Cegah Panas Dalam Saat Puasa dengan Cara Ini
RAMADHAN, TIMELINES.ID– Mengalami panas dalam saat puasa tentu bisa mengganggu kenyamanan berpuasa. Ditambah lagi kondisi ini juga dapat menimbulkan rasa sakit ketika makan, minum, atau sekadar menelan air liur. Agar tidak mengalaminya, kamu perlu melakukan pencegahan dengan cara yang tepat.
Banyak yang mengira bahwa panas dalam termasuk ke dalam sebuah penyakit. Padahal, keluhan ini hanyalah kumpulan gejala yang timbul akibat adanya penyakit di tenggorokan.

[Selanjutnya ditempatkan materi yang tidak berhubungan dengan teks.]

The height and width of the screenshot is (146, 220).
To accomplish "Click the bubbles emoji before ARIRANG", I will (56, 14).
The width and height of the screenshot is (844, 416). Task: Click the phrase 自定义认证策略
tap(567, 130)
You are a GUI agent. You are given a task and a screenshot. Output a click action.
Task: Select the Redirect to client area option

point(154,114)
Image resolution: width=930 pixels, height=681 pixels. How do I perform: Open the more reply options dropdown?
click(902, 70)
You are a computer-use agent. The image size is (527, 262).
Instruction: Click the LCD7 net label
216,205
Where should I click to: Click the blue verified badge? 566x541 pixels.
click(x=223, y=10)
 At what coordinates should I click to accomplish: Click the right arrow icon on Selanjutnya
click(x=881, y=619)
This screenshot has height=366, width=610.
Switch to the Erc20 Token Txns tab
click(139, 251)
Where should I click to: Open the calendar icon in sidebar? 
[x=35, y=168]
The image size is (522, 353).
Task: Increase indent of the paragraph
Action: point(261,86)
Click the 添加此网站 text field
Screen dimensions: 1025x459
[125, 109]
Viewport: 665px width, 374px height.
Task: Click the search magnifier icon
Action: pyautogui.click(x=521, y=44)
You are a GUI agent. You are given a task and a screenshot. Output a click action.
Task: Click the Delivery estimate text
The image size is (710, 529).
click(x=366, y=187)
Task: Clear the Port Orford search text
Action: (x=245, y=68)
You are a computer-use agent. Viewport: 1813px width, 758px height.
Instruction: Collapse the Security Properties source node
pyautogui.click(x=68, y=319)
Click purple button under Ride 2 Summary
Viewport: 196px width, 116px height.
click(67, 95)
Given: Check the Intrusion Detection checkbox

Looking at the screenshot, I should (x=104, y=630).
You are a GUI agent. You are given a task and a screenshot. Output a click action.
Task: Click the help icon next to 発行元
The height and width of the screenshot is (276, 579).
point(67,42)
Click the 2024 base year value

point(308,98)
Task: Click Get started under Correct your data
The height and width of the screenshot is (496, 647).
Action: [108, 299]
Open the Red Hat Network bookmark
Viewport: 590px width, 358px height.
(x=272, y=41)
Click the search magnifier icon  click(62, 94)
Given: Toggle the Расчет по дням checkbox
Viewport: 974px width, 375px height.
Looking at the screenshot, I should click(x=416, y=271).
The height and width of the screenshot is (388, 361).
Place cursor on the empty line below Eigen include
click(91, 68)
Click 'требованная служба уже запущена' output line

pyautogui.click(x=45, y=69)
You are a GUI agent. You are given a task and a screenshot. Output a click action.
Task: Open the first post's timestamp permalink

Panas dalam acapkali muncul dengan beberapa gejala penyerta, seperti sakit ketika menelan atau berbicara, ada rasa tidak nyaman dan gatal di tenggorokan, bibir pecah-pecah, serta tenggorokan terasa kering.
Agar puasamu lebih lancar dan nyaman, yuk ikuti beberapa cara mencegah panas dalam saat puasa berikut ini:
1. Konsumsi buah dan sayur
Panas dalam bisa menjadi tanda awal bahwa kamu sedang mengalami infeksi yang disebabkan oleh virus atau bakteri. Biasanya, kuman bisa mudah masuk ke tubuh saat sistem kekebalan tubuh menurun.
Untuk memperkuat daya tahan tubuh sekaligus mencegah terjadinya panas dalam, kamu perlu mengonsumsi buah dan sayur saat puasa. Pasalnya, buah dan sayur mengandung nutrisi, seperti vitamin A, vitamin C, dan zinc, serta antioksidan, yang diketahui mampu meningkatkan kerja sistem kekebalan tubuh.
2. Perbanyak minum air putih
Ketika berpuasa, tubuh rentan mengalami dehidrasi. Padahal, tubuh yang terhidrasi merupakan salah satu cara yang bisa membuatmu terhindar dari panas dalam.
Selain itu, kebutuhan cairan yang terpenuhi juga akan membantu melembapkan tenggorokan, membersihkan selaput lendir di tenggorokan, menurunkan risiko terjadinya infeksi, serta mengurangi gejala tenggorokan kering ketika kamu mengalami panas dalam.
Agar kebutuhan cairanmu selama berpuasa tercukupi, kamu dianjurkan untuk minum 2 gelas air putih saat berbuka puasa, 4 gelas sebelum tidur, dan 2 gelas saat sahur.